We’ve probably heard this before. But somehow, we still struggle with it. We took the words of the prayer Jesus taught the disciples and made them into a formal church prayer, bickering amongst the different denominations over which exact wording we’re using, like God won’t listen unless we get the language right. And even though Jesus teaches we should ask for what we need, many people still carry around the idea that we’re not supposed to ask God for anything, or if we do, it won’t make any difference. Better not to ask; better to keep things polite, formal, and distant with God. Better just to go out and get things done than sit around in fruitless prayer.

But Jesus’s message is different. He doesn’t say that prayer always produces the answer we’re looking for. He’s not telling us that some of us should pray while others of us act. And he’s certainly not saying we should pray in only very particular ways, lest God not bother to pay attention. Jesus’ whole teaching and purpose is to lead us into intimacy with God, real, loving, two-way relationship. It’s what he teaches in his sermons and parables, it is what he models in his own relationship with God, it is his very nature as God incarnate, God with us, God come to be one of us. Jesus shares with us a God who is totally in the midst of the messiness of everything. There to love and be loved just like our family and friends. To love and be loved in the real way of real relationship, in all the riskiness and transformation that involves.

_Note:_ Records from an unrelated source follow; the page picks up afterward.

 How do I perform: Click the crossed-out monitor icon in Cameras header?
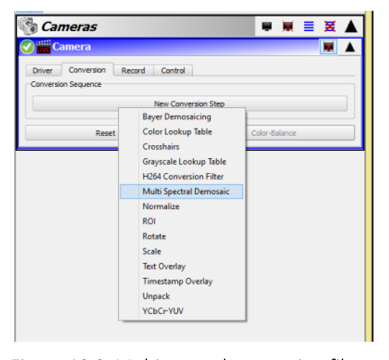288,27
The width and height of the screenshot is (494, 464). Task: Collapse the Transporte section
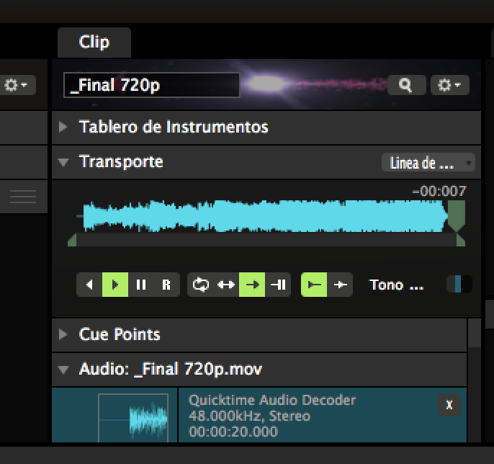tap(63, 162)
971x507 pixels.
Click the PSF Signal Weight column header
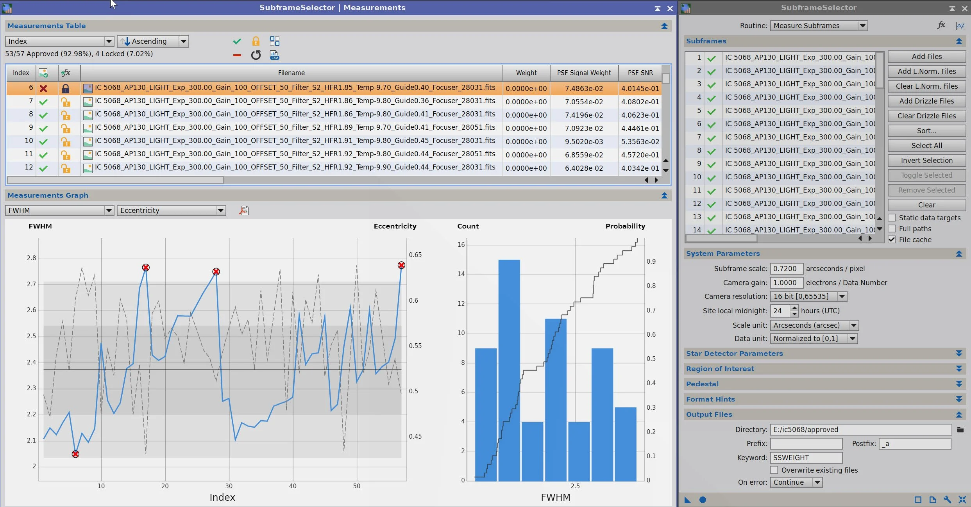(x=584, y=73)

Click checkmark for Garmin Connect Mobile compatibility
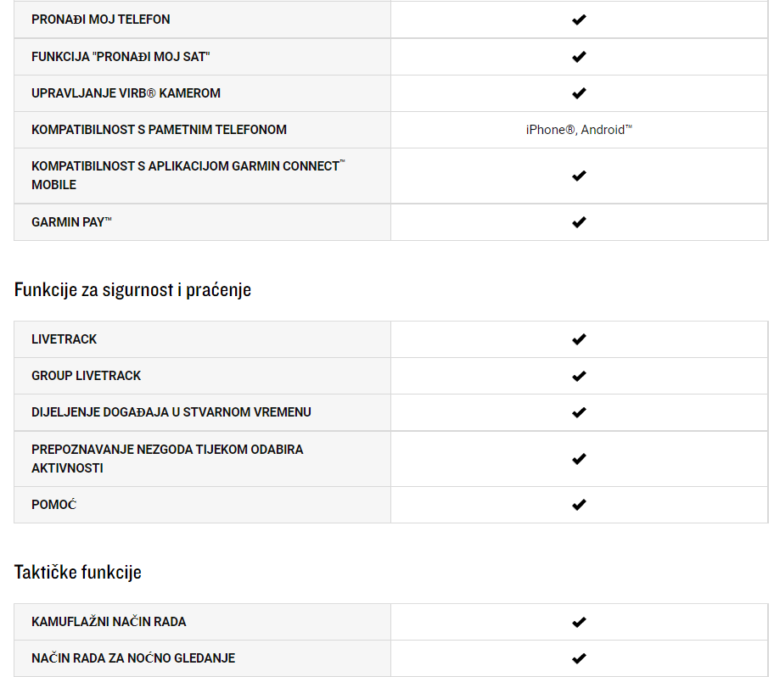coord(579,176)
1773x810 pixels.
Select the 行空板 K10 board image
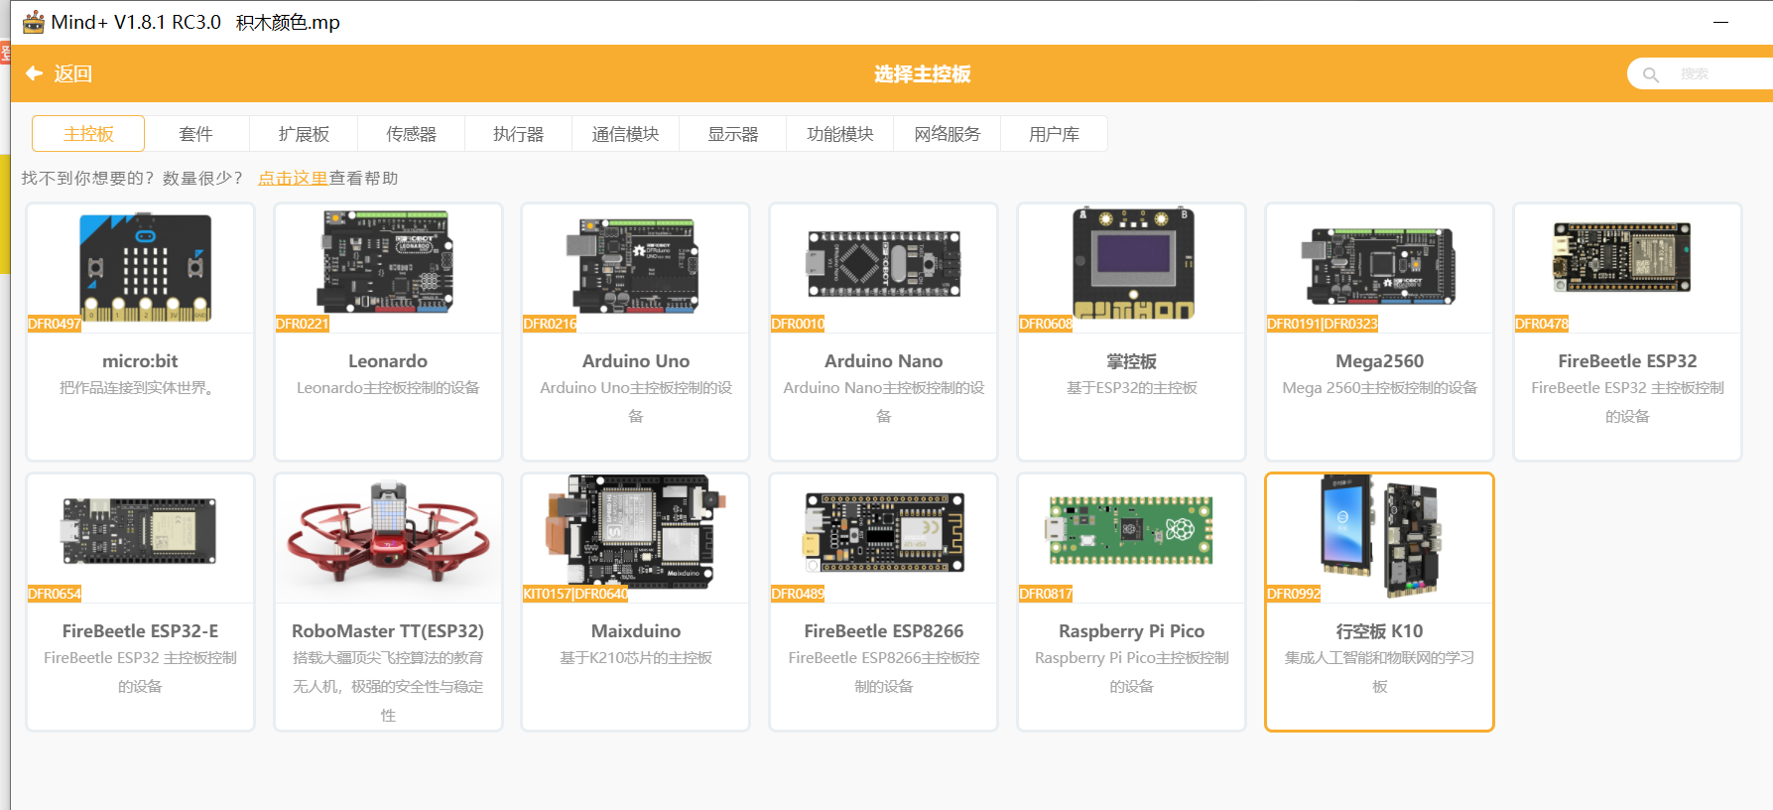1379,536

Over this past spring I took a course where we talked about how teaching and practicing spiritual disciplines in our congregations can lead to transformative leadership in the world. I realized that often when we’ve talked about things like prayer, or Sabbath, or scripture reading, we’ve talked about them almost exclusively in individual terms, things that each of us should do to grow our relationship with God, go further in our spiritual lives. But we haven’t always acknowledged the change that happens in people when we become more regular in our practice, more advanced in our spiritual selves – as if people can mature in the faith without it really showing up in how they act in the world. And on the flip side, we talk about people who are change agents in the world sometimes without understanding the spiritual growth and maturing they went through to become that way. But duh, I thought to myself, of course these things are connected. That’s why I brought up Dr. King’s Ten Commandments for activists a while back – an example of how when we want to make a difference in the world, we have to be scrupulous about our own discipline and growth. Spiritual disciplines change us for the better. That’s why we try to teach them and talk about them so much. But they’re for the better not just for us and our lives – they’re better for the world.

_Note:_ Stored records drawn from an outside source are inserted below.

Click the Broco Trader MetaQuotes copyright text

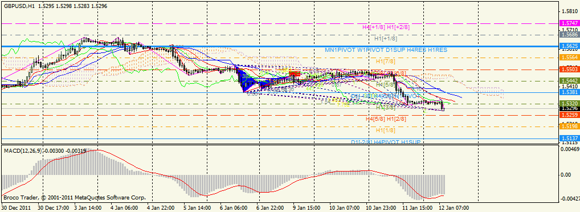(x=74, y=198)
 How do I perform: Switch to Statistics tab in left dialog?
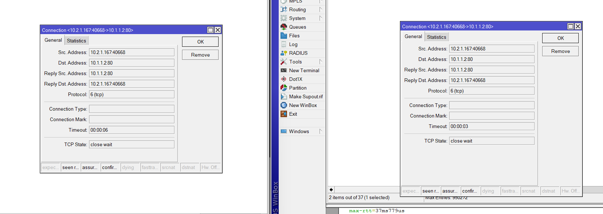pos(76,41)
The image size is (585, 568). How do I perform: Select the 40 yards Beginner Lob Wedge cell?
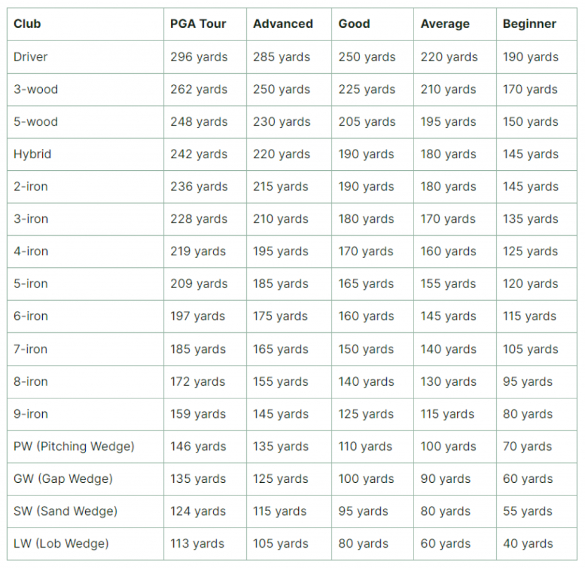point(537,544)
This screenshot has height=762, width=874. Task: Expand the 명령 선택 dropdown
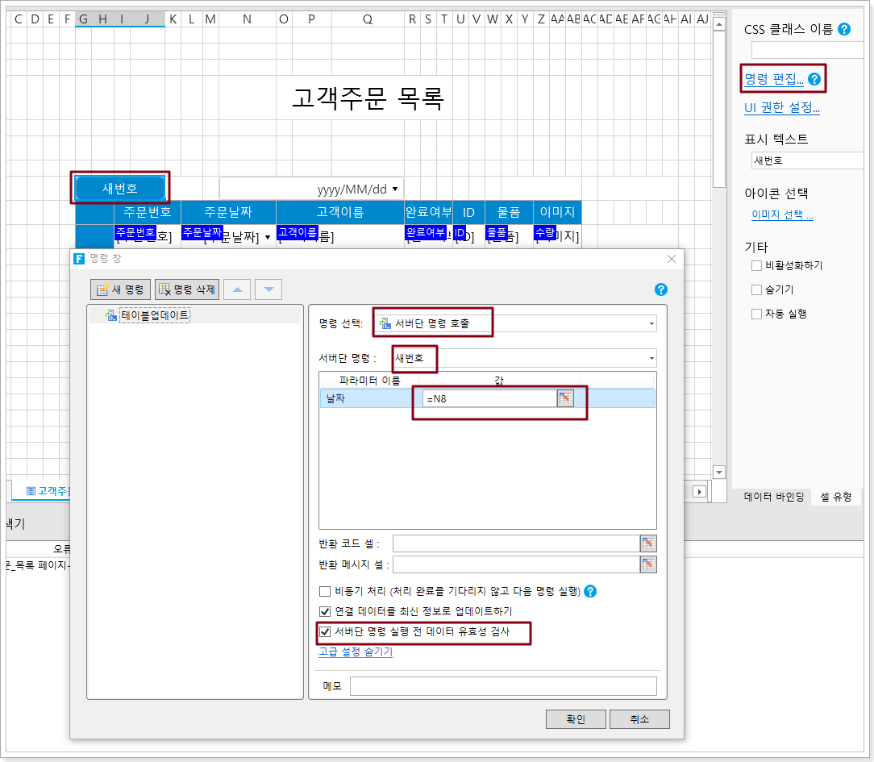[651, 324]
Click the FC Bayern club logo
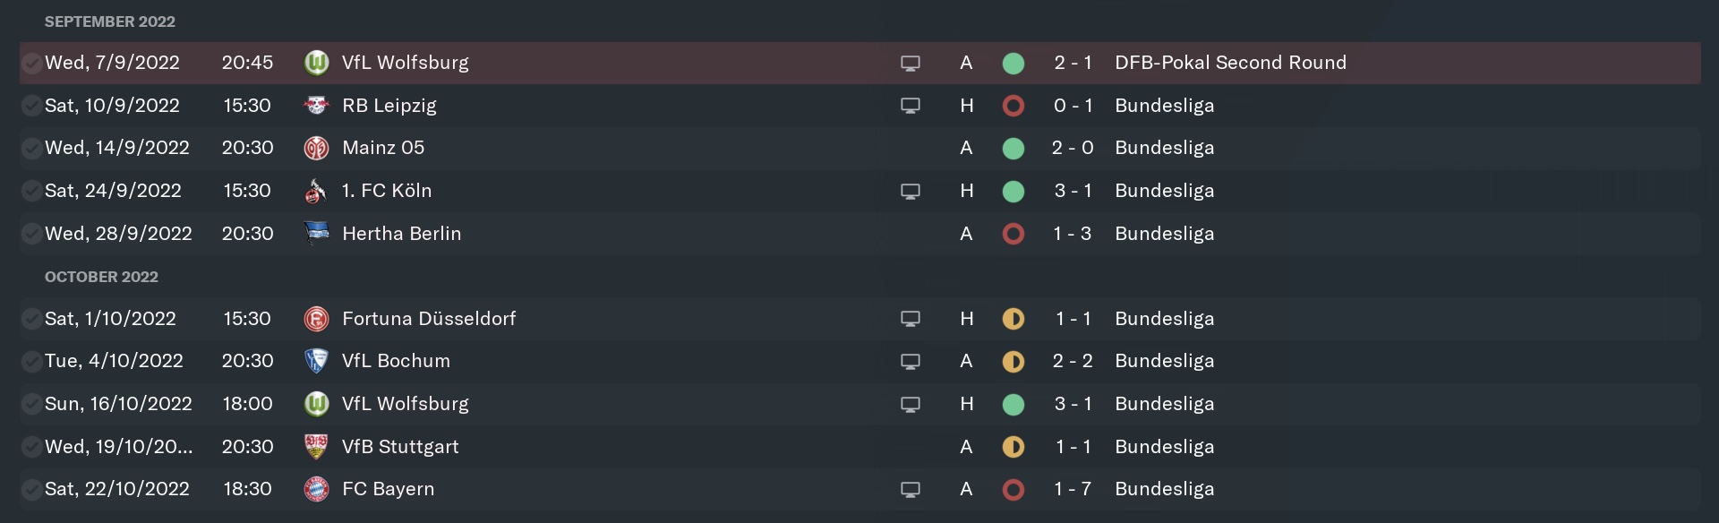 [316, 489]
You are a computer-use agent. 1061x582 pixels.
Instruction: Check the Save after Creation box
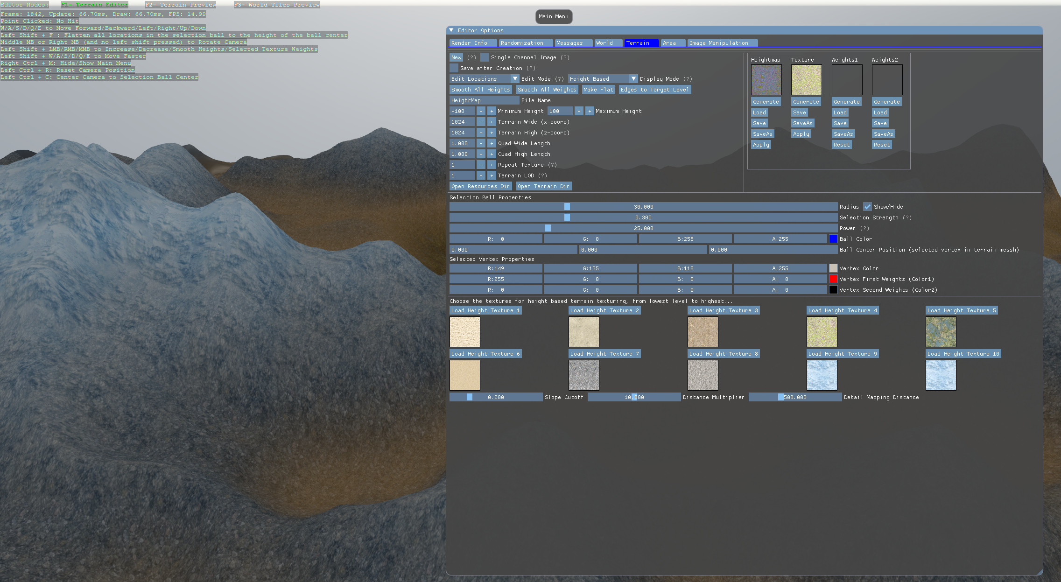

Does that mean that every person who prays and reads scripture daily becomes a saint? Alas, no. And yes, there are plenty of non-religious people who make a positive difference in this world. There are a whole set of other sermons that can go into all of that. But as people of faith dedicated enough to show up in a hot church in a heat wave, and as people who want this world to be a better place, we need to do our best to link the two in our own lives. To get serious about prayer and scripture and spiritual practice, and to expect to be changed as we do it, into people who care about and act for others in this world. And you know what? That’s just what’s been happening here at St Michael’s. This place has been transforming, and it’s making a difference. There are a whole lot of you who know a lot about prayer; and there are a whole lot of you exploring questions like reparations, welcome and outreach, how we can be a force for good in our neighborhood and the world. It’s not an accident that we’re talking like this now.

Jesus teaches us to pray, and to do it regularly; to be bold in our asking, to be as shameless as the guy who wakes up his friend at midnight and drags him out of bed, to be as gutsy as a child who makes demands of her parents. Not because it guarantees that we get things exactly as we want or wish. But because to ask boldly is to presume upon a relationship with God that demands everything of God and everything of us. If we ask, God is with us – God gives us the gift of the Holy Spirit, God present with us. And that does change us, every day. And through us, it changes others too.

What God says to us is this: be in relationship with me. Ask and you will receive, more than you thought possible; search and you will find, what you truly need, what you never expected; knock and doors you did not see will open. Love me, risk trusting me, and see how deeply I love you all. That is life, for all of us. And there is more to come.